-- Start GIVEN RECORDS --
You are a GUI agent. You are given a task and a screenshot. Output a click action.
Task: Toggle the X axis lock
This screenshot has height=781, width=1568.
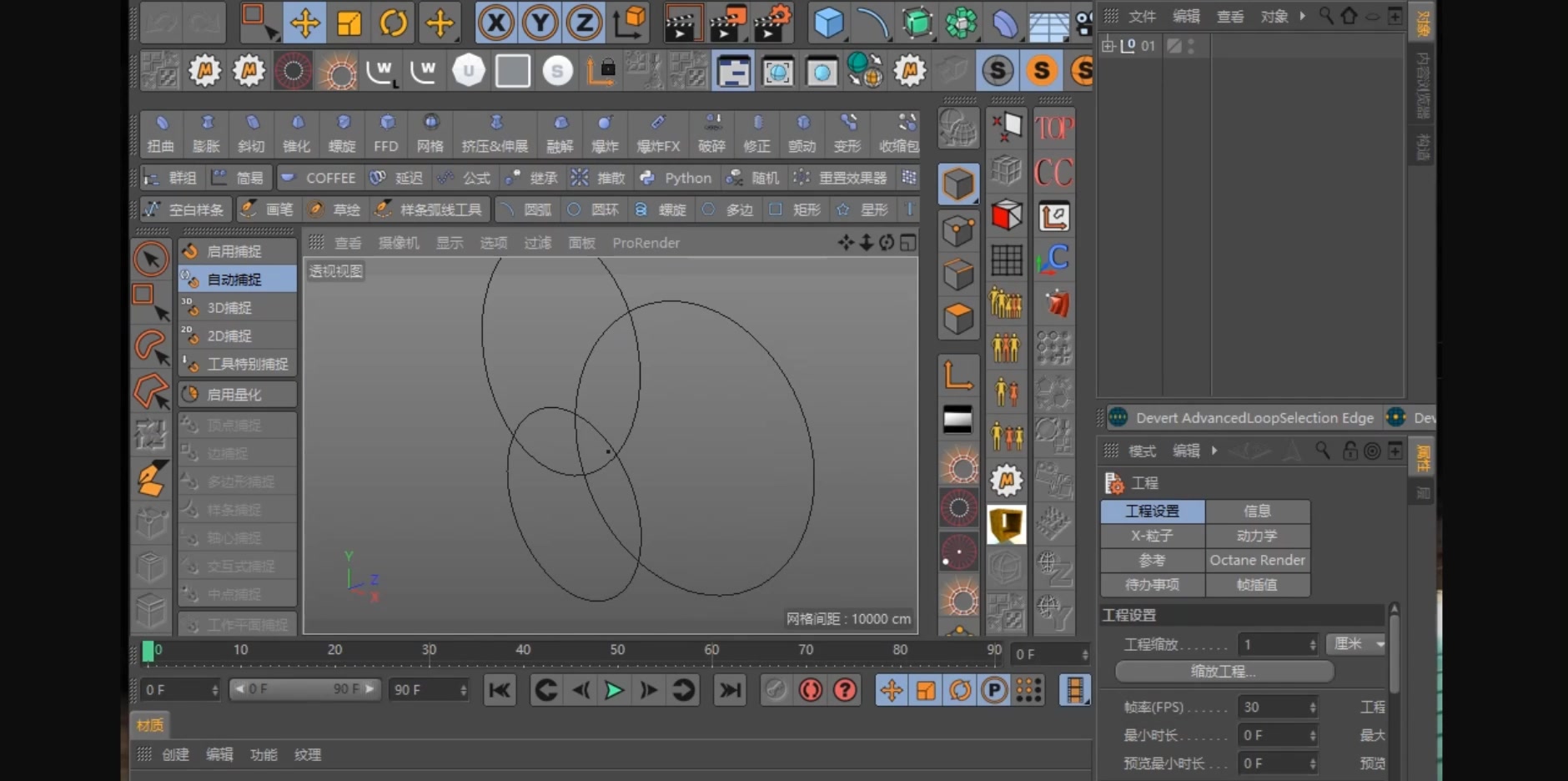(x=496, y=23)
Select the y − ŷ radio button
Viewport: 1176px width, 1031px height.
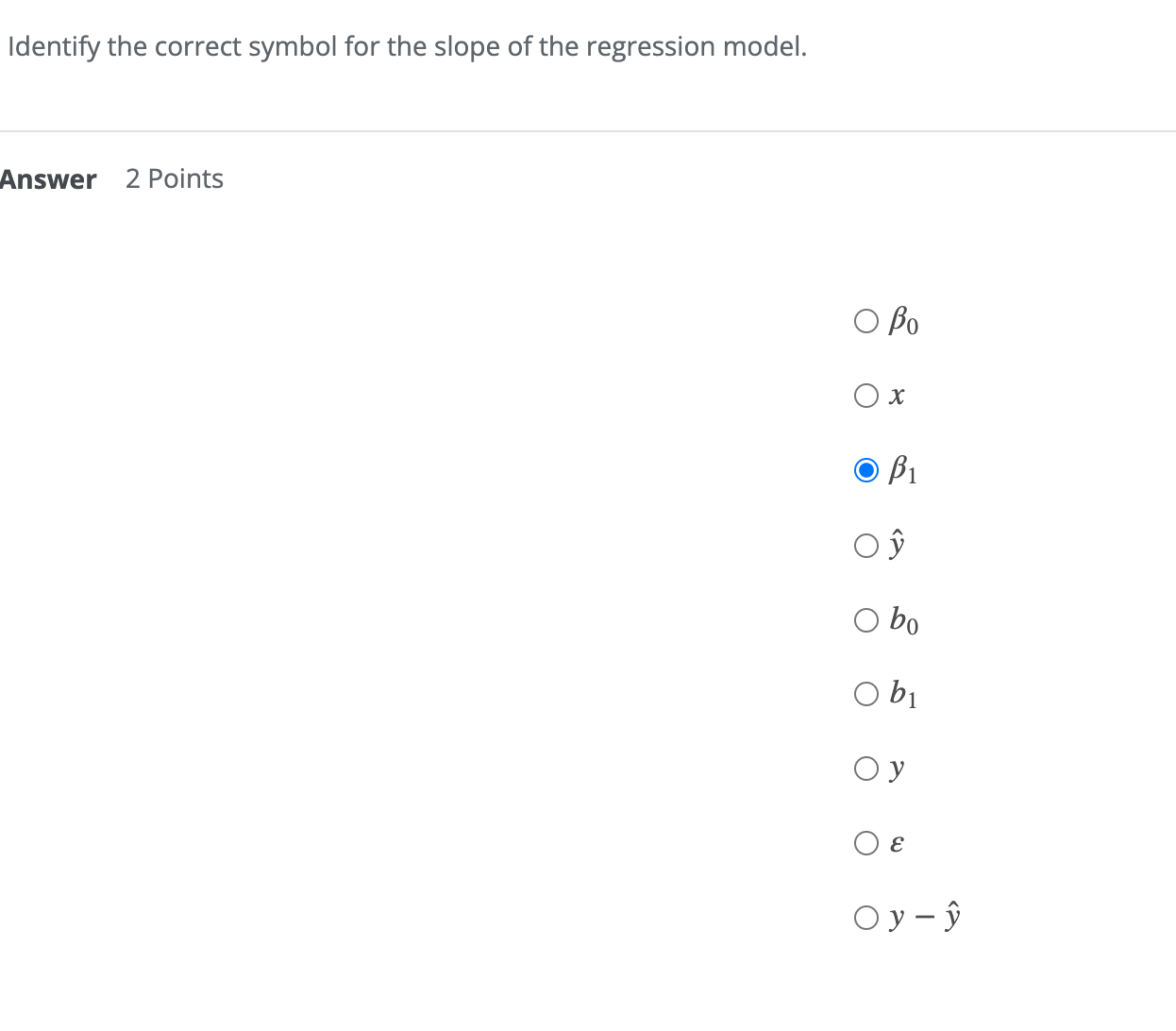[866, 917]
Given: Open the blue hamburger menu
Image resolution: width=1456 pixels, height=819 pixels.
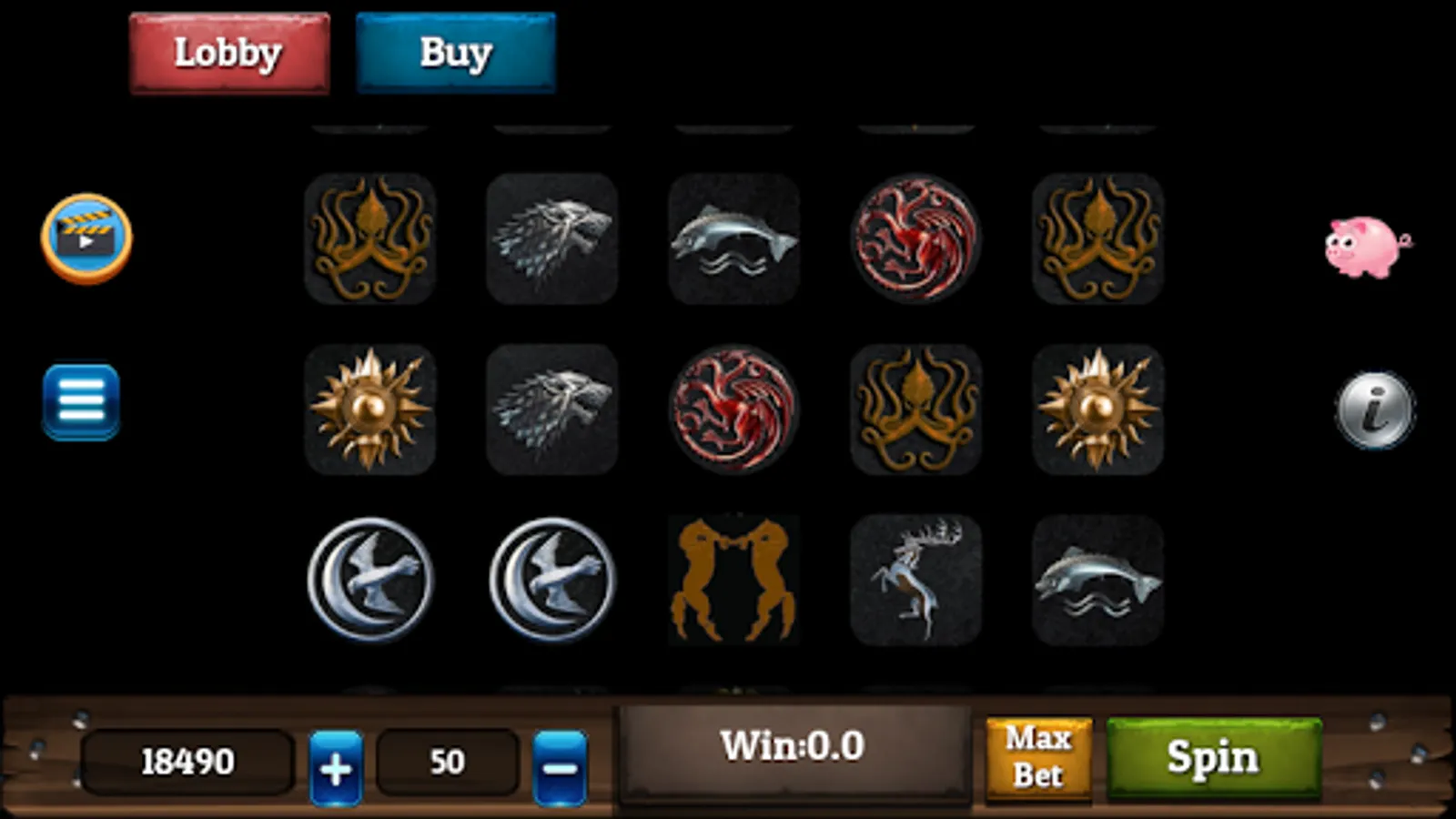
-- End GIVEN RECORDS --
**WHAT IS NEEDED**
Rewrite all the records above, replacing every "screenshot" with "screen capture" and keeping everything else the same. Omit the pictures from your answer.

**OUTPUT FOR THIS EXERCISE**
You are a GUI agent. You are given a task and a screen capture. Output a click action.
Task: Toggle the X axis lock
This screen capture has height=781, width=1568.
(x=496, y=23)
Select the y − ŷ radio button
Viewport: 1176px width, 1031px height.
[866, 917]
Given: Open the blue hamburger menu
Image resolution: width=1456 pixels, height=819 pixels.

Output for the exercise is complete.